Sipei Chen et al. Front Endocrinol (Lausanne). .

Abstract

Background: Vascular calcification (VC) is a well-established risk factor for cardiovascular disease (CVD) and mortality in patients on maintenance hemodialysis (MHD). These patients frequently present with hyperphosphatemia as well as disorders of iron metabolism. This study aims to explore the role of ferritin heavy chain (FTH) in the development and progression of coronary artery calcification (CAC) in patients on MHD and assess its predictive value.
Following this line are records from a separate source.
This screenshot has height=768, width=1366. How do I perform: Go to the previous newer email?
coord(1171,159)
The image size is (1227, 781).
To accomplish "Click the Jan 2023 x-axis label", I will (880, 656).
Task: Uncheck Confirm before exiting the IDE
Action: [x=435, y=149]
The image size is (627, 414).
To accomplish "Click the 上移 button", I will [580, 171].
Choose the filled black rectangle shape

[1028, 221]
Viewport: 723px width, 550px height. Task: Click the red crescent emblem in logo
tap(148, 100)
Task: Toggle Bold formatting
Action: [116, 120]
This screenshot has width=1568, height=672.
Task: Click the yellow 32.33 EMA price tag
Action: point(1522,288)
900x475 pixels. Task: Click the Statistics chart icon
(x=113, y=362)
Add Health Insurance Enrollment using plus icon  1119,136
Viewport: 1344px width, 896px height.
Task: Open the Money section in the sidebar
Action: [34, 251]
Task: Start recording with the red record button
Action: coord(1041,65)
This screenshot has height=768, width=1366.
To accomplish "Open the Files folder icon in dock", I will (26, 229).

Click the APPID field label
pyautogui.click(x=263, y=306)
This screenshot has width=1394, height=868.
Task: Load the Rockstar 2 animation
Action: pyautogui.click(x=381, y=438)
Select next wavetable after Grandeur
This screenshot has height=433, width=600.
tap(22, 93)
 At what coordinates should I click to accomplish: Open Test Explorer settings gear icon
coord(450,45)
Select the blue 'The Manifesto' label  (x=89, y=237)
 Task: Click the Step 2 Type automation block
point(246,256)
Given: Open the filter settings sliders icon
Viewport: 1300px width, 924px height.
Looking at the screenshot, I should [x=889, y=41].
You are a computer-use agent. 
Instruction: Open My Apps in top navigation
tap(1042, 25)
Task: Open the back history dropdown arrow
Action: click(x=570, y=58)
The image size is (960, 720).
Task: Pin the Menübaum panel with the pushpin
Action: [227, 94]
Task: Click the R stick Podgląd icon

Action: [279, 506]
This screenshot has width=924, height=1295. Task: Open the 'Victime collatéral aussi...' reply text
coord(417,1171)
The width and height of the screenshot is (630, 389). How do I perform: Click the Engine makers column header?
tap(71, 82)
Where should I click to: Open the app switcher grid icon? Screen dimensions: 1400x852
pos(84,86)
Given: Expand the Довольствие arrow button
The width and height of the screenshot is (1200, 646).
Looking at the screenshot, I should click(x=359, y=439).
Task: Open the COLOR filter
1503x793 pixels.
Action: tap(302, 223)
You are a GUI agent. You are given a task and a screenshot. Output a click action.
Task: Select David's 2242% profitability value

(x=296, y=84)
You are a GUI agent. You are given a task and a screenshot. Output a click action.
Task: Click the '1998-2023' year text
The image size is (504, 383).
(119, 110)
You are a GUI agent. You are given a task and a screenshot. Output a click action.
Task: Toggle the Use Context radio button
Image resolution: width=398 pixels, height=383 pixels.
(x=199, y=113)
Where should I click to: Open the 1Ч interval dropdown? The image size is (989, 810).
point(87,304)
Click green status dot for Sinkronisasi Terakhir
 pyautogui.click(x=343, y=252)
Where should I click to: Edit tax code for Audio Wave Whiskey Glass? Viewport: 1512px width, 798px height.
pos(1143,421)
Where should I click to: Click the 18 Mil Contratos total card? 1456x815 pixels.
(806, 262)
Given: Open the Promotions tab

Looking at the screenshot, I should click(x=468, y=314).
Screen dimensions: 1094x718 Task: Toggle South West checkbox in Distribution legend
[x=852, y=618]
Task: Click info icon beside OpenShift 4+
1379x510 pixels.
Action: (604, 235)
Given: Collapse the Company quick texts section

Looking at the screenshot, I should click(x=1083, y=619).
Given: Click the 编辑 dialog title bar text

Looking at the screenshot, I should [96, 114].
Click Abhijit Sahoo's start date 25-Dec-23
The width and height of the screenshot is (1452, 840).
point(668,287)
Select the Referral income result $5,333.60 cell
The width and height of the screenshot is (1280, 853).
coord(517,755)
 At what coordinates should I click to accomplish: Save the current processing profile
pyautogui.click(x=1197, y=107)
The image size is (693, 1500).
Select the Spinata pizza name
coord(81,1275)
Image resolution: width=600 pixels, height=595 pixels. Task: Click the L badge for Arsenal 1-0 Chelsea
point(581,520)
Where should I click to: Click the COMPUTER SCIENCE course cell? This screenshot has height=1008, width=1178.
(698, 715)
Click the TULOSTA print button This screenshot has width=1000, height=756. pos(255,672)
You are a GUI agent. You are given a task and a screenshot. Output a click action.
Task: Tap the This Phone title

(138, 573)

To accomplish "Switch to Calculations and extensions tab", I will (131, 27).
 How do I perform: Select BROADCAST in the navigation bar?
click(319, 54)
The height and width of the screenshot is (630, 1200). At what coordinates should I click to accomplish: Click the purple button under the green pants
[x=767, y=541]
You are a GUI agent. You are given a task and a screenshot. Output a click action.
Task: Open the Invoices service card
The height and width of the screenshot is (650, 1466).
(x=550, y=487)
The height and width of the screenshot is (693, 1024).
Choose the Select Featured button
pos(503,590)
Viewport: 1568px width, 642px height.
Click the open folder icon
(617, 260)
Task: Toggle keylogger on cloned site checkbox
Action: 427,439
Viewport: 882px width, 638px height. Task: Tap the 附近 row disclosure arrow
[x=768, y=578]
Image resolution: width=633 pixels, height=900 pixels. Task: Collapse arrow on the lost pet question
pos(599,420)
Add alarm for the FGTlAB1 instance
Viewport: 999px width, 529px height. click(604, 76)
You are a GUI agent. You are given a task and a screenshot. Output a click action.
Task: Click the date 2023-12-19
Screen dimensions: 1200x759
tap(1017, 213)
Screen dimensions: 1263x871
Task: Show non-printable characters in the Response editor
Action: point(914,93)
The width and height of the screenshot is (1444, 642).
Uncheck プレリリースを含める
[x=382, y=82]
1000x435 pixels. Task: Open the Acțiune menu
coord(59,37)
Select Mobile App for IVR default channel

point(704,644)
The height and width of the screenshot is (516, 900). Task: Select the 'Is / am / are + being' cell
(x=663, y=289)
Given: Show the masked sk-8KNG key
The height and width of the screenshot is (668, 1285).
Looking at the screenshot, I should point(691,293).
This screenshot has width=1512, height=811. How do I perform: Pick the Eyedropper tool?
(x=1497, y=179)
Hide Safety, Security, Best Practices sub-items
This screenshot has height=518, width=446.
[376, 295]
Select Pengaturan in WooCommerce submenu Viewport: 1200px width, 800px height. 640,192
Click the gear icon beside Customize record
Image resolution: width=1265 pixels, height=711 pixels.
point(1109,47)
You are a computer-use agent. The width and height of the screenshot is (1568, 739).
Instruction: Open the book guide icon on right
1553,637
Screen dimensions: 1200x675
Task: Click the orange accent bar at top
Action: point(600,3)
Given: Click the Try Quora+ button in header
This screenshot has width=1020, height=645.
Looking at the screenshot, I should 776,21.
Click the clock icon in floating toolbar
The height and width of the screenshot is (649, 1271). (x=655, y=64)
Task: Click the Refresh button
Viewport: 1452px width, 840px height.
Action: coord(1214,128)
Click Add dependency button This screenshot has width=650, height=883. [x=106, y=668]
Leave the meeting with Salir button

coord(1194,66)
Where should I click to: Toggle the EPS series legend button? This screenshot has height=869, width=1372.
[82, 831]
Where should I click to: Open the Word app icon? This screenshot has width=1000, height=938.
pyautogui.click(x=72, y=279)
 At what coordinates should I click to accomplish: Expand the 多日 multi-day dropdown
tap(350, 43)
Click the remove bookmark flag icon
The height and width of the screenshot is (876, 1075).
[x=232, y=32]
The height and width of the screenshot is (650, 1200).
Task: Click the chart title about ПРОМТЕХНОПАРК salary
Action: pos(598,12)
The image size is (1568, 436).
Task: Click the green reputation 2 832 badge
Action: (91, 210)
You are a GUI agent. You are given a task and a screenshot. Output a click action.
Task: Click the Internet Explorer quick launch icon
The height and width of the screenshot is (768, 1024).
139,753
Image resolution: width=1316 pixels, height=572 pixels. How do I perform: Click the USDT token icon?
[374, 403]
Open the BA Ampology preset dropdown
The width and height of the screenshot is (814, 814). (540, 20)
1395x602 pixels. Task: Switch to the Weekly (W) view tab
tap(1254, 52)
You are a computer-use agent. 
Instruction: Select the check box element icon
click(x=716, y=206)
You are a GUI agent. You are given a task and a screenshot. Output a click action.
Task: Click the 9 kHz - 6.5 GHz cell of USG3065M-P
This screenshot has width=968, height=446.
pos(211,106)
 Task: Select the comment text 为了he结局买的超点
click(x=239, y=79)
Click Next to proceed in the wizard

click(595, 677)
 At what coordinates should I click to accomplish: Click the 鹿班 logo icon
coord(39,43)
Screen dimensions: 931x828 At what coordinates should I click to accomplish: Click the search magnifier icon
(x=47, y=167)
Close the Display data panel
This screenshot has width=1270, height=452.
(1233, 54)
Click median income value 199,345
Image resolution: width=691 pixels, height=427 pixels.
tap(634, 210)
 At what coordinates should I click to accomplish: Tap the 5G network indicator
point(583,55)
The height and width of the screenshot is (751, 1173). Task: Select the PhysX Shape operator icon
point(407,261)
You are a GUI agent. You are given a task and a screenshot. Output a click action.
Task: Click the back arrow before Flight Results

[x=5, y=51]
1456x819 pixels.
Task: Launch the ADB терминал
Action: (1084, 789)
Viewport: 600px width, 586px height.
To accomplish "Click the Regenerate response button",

Methods: Using a bioinformatics approach, we analyzed datasets related to VC. In our prospective study, we evaluated the Coronary Artery Calcification Score (CACS) alongside clinical markers, including serum FTH, serum ferritin, and transferrin saturation (TSAT), in patients on MHD at baseline and after a 1-year follow-up.

Results: Fth1 was identified as a differentially expressed gene significantly upregulated in the aorta of both ApoE-/- mice (atherosclerotic calcification model) and chronic kidney disease (CKD) mice (medial calcification model). Among patients on MHD, 85.71% exhibited CAC, with 49.09% showing progression. Patients with CAC tended to be older and have a higher body mass index (BMI). Notably, serum FTH and phosphorus (P) levels were significantly elevated in those with progressive CAC. Elevated serum FTH and high serum P were both independent risk factors for CAC progression and showed predictive value.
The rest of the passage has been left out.